Meet the U.S. Army Veteran building a community garden at Veterans Community Project
- Veterans Community Project
- 7 days ago
- 3 min read
Updated: 21 hours ago

Amaan, who had previously experienced homelessness after eight years in the military, is transforming the space as well as his own life in VCP Village.
U.S. Army Veteran Amaan smiles when he thinks back to how his grandmother would restore natural beauty to the world around her. Today, with a green thumb that he inherited from her, the Veterans Community Project resident is doing the same by transforming the field adjacent to his tiny home into a community garden.
“For me, that garden is my sanctuary outside of the sanctuary of my tiny home,” he says. “I get out there, feel the morning dew, smell the flowers and tomato vines, hear the buzzing bees... that’s like therapy for me. And through the fruits of my labor, I can feed my neighbors.”
Amaan began work on the garden this spring after moving into his 240-square-foot transitional home at Veterans Community Project. Today, it boasts a dozen varieties of tomatoes, an assortment of bell peppers, jalapenos, cucumbers, and more. Plus, colorful zinnias and blooming sunflowers.
He’ll tell you, though, that the garden’s not the only thing undergoing transformation. Before VCP, Amaan was among the 32,882 Veterans experiencing homelessness each night in the United States. In Amaan’s case, he slept on park benches and then “on a bed of gravel” behind a church.
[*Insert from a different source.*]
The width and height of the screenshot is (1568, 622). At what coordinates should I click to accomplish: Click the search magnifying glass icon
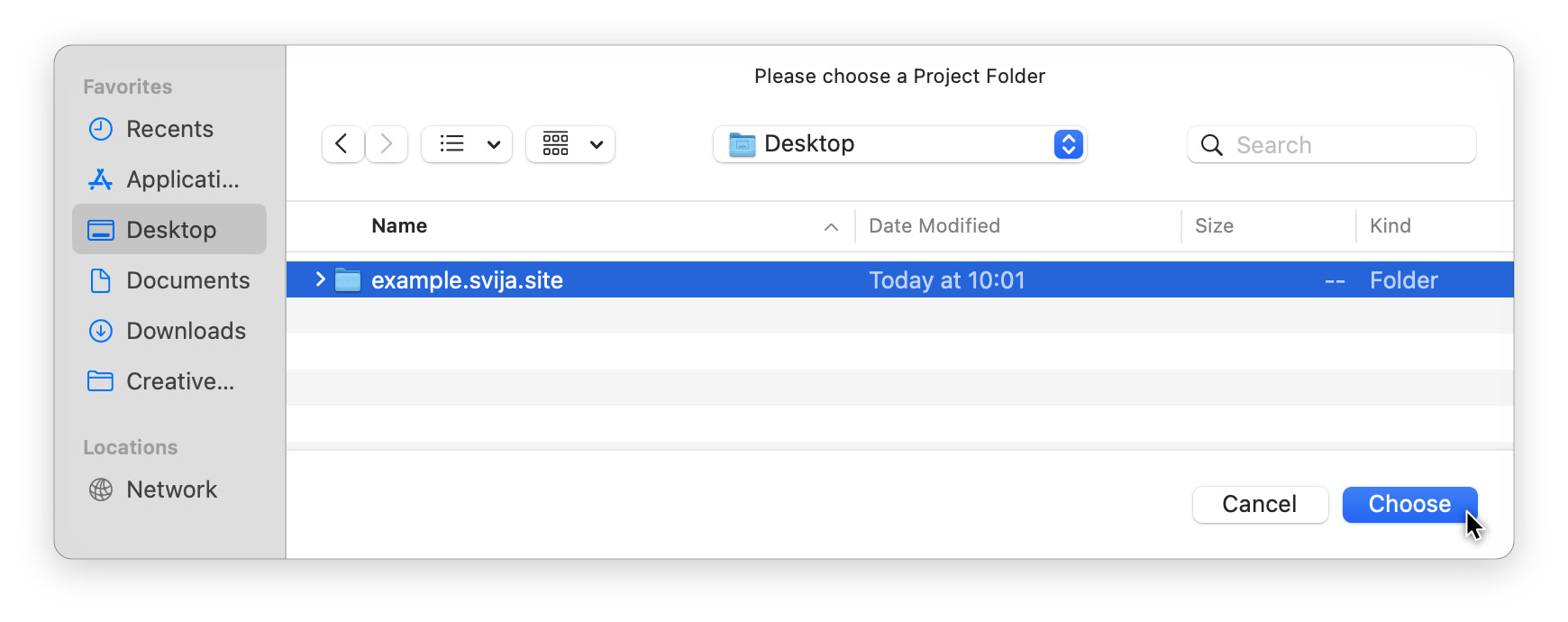[1212, 145]
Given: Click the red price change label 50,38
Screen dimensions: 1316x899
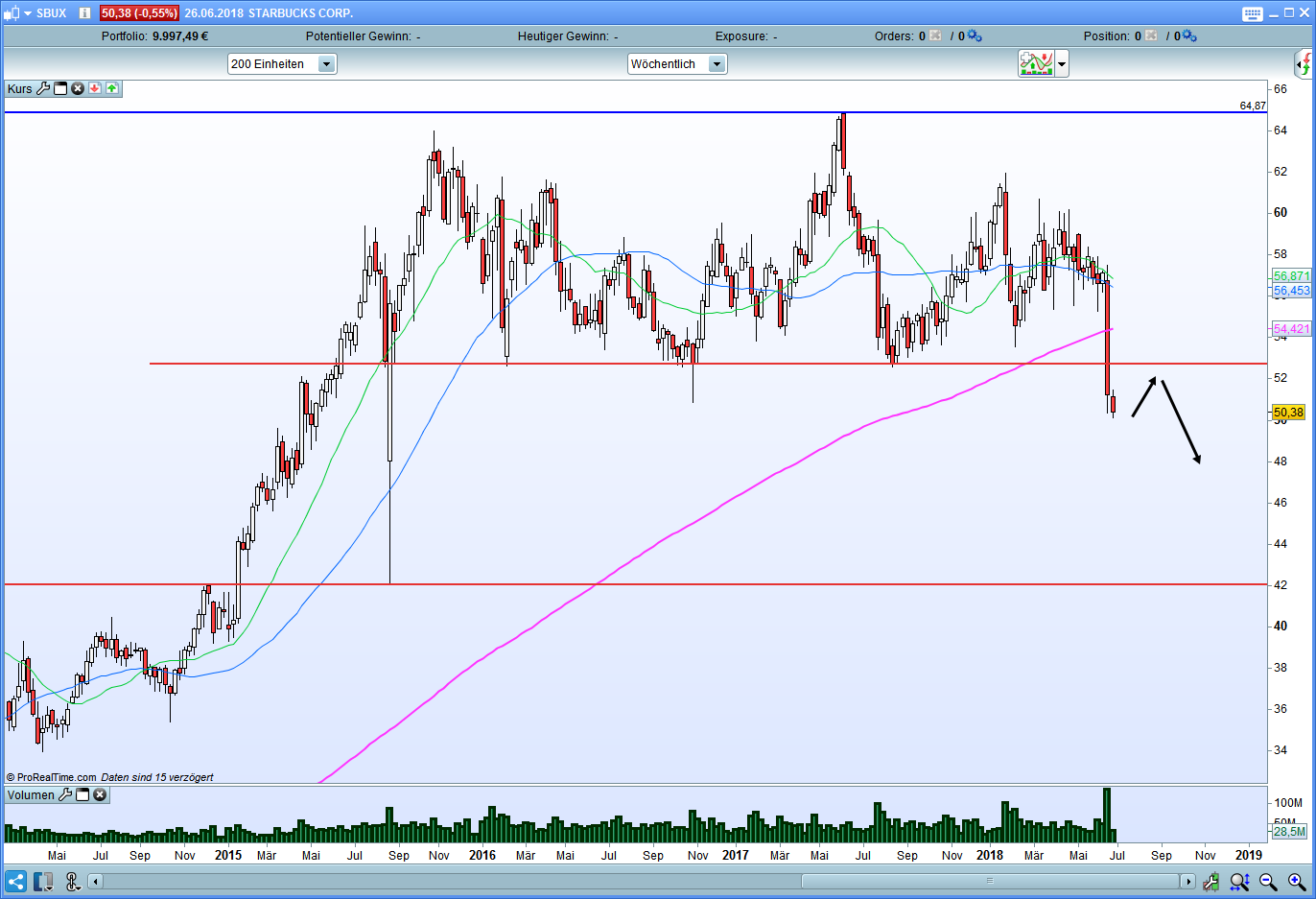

“When you’re homeless, life’s not day by day, it’s hour by hour,” he explains. “You don’t know the next time you get to eat or take a shower. If someone hands you a couple bucks, you assess whether you have the energy to make it to the gas station.”
Then adding, with a bit of a laugh, “And those birds are rude, man, waking you up at 5 a.m.”
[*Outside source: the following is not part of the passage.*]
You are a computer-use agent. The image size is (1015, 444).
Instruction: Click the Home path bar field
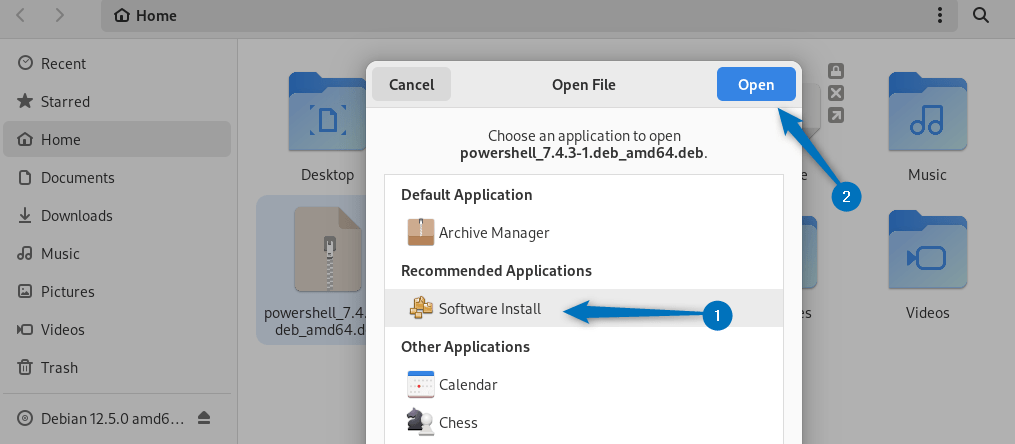coord(500,16)
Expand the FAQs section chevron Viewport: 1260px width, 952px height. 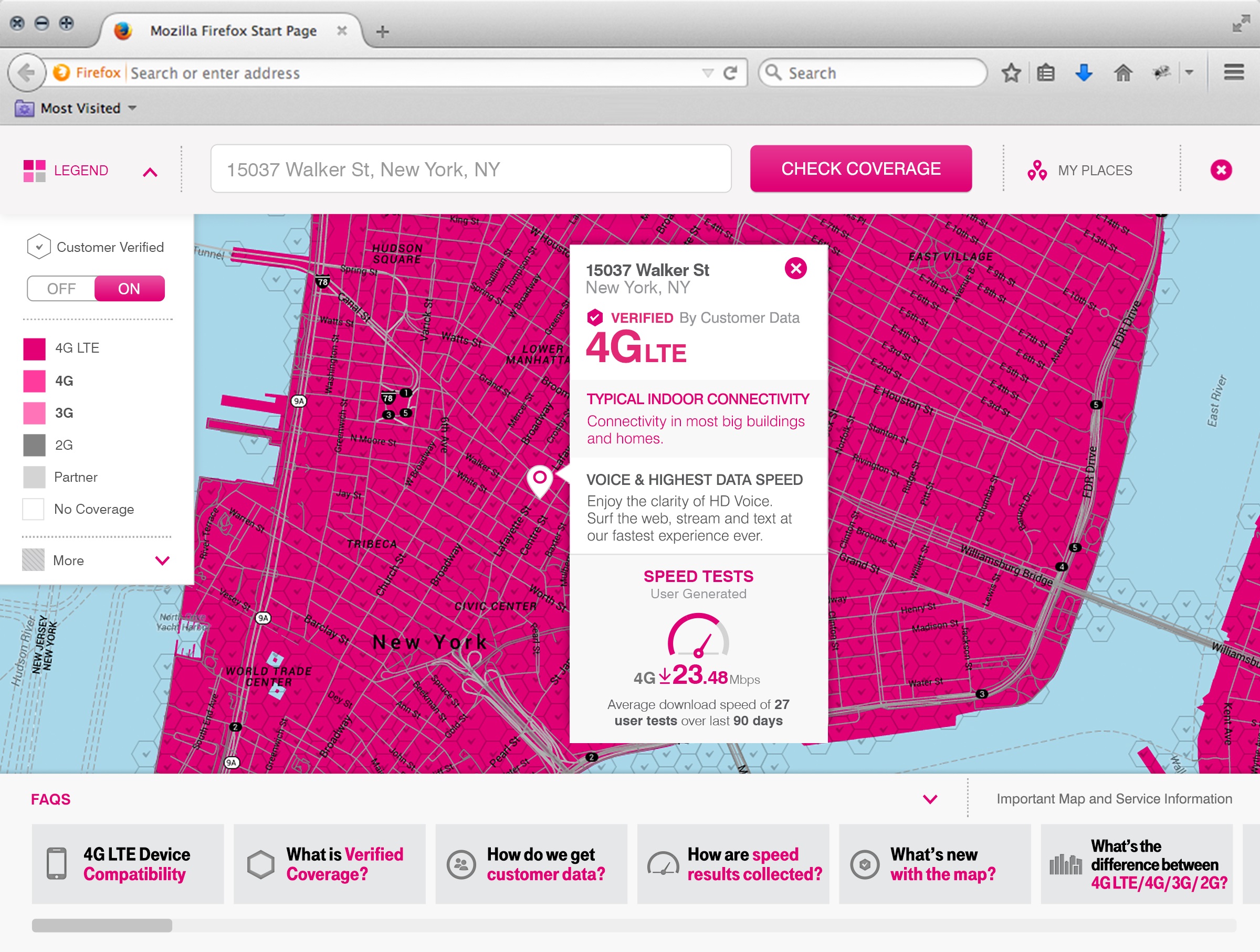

Amaan, who served eight years in the Army as a radio transmissions and satellite communications operator, was already familiar with VCP before experiencing homelessness. But, in a different context, as he’d met with one of our founders several years prior in a professional capacity.
“I was hesitant to reach back out, you know,” he says, “fearful they’d be like, ‘What happened to you, man?’”
But eventually, Amaan says, “I set my pride aside and made that phone call.”
Within a couple of weeks, he moved into the Village. He remembers a warm reception from the VCP team. Opening the door to his tiny home. Seeing the fridge stocked with groceries. Hugging the welcome committee. Then sitting down on his bed in dead silence and “feeling this huge lump of gratitude.”
In the VCP program, Amaan’s primary goal has been focused on his mental health and physical fitness. He talks about the trauma of losing his mother as a 7-year-old and the instability and poverty that followed throughout his youth. He said that for years he found himself living inside a hardened shell, but since moving in that, “I have already developed a better sense of self.”
His secondary, yet important, goal has been to create and maintain financial stability for himself. He has an office job working for a magazine that helps fellow Veterans share their stories. It’s work he enjoys and that’s helping him build up savings in preparation for a transition to sustainable permanent housing.
In more ways than one, he’s planning out a future that takes him back to his outdoorsy roots. One of his favorite memories of his grandmother was how one summer she moved into a house with a concrete slab of a backyard. The next summer, it was a raised garden and an oasis.
The parallels are hard to miss. The community garden at VCP sits on a space that half a century ago was the tee box to a driving range (fun fact: we still find golf balls across the property) and more recently was a well-kept but underused space in the communal backyard of 49 tiny homes in which Veterans like Amaan are rebuilding their lives.

Looking ahead, Amaan hopes to hand the garden over to another resident who can build upon it. And personally, he reflects on how the past year has given him confidence toward his dream of one day having a farm of his own—he’s already looking into USDA programs to make it a reality.
“The positive feedback I have gotten about the garden has helped strengthen the sense of purpose I was developing when I came to VCP,” Amaan says.
Adding, “It’s confirmed for me that I am worth my weight in gold despite my position in society.”